Reading Genesis with C. S. Lewis
Many disagreements over what to make of Genesis 1–11 stem from different ways of reading the text. I suggest that we can provide a critically rigorous approach to interpreting the Bible by taking linguistic, literary, and philosophical insights from C.S. Lewis, and bringing them into conversation with ideas from modern linguistics, such as lexical semantics, discourse analysis, and sociolinguistics.

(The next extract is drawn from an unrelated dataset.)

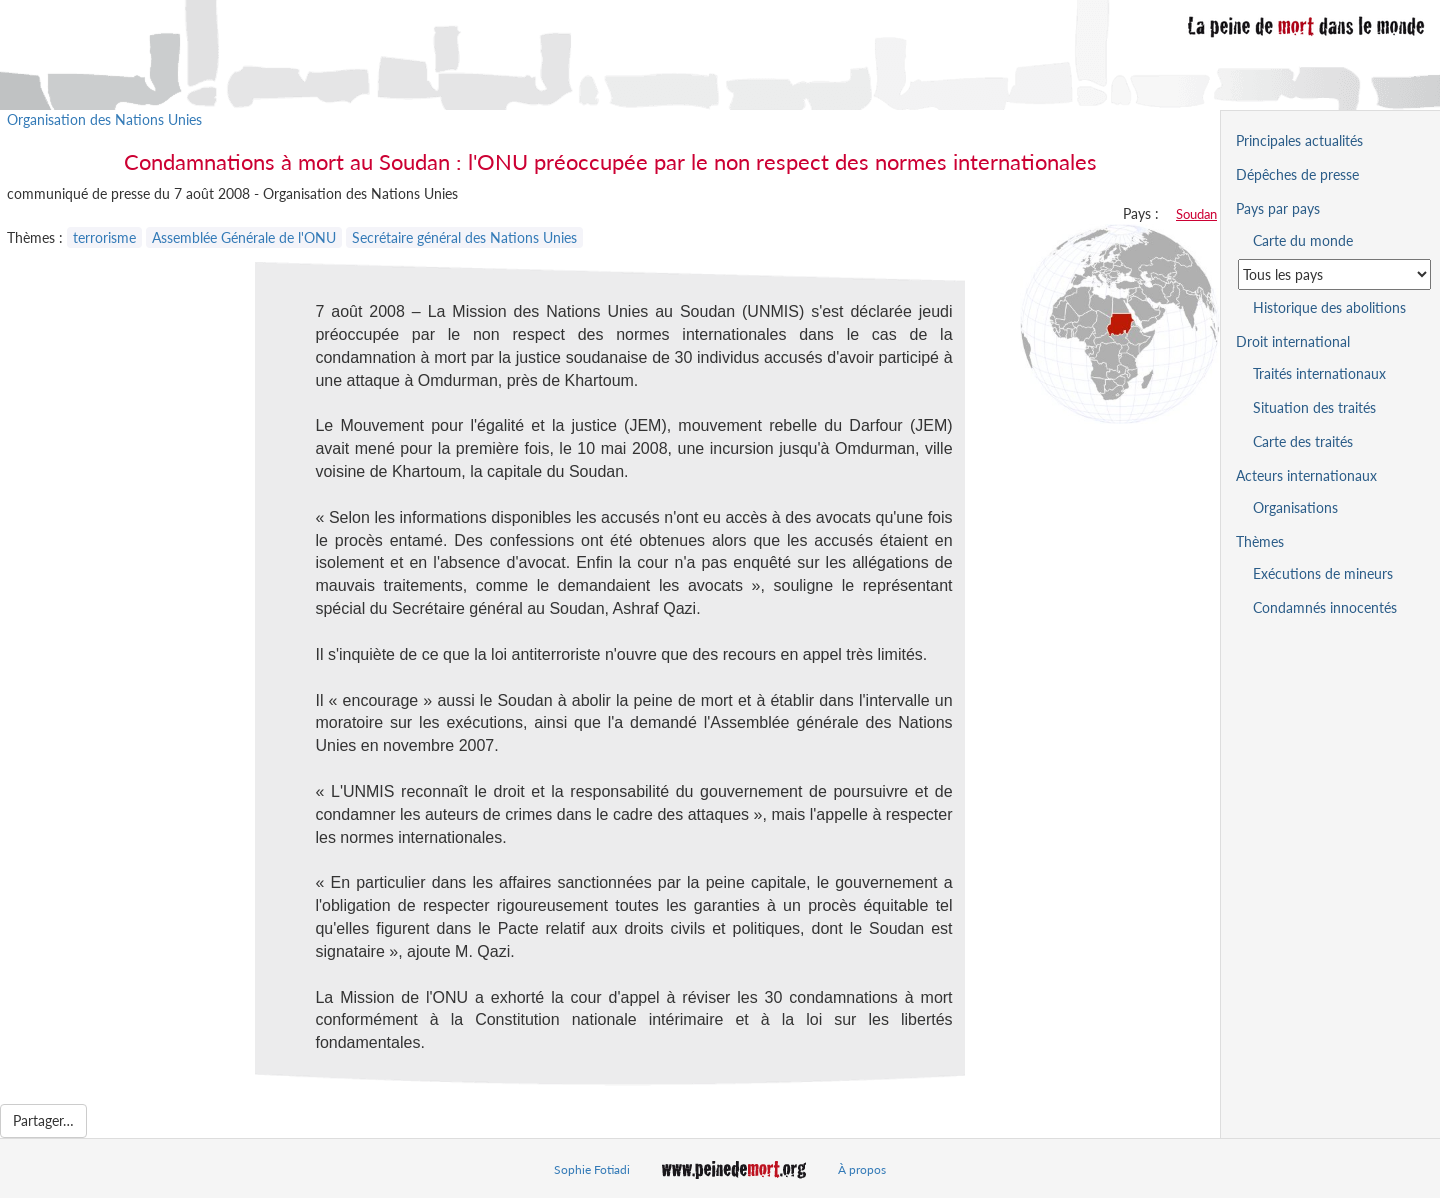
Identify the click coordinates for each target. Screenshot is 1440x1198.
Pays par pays (1278, 208)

Lewis gives guidance in how to talk about imagistic language as having genuine referentiality; he also provides the tools by which we can return the category of phenomenal language to respectability. Further, this study will allow us to evaluate to what extent it is proper to say, as many do, that the Bible writers held a “primitive” picture of the world, and what function their portrayal of the world and its contents had in shaping the community.
Biography
C. John “Jack” Collins (PhD University of Liverpool) is Professor of Old Testament at Covenant Theological Seminary, and a Senior Research Fellow for The Creation Project. With degrees from MIT (SB, SM) and the University of Liverpool (PhD), he has been a research engineer, a church-planter, and, since 1993, a teacher. In addition to his early focus on Hebrew and Greek grammar, he also studies science and faith, how the New Testament uses the Old, and Biblical theology. He was Old Testament Chairman for the English Standard Version of the Bible, and is author of Science and Faith: Friends or Foes? and Did Adam and Eve Really Exist?: Who They Were and Why You Should Care, and is currently writing commentaries on Numbers, Psalms, and Isaiah.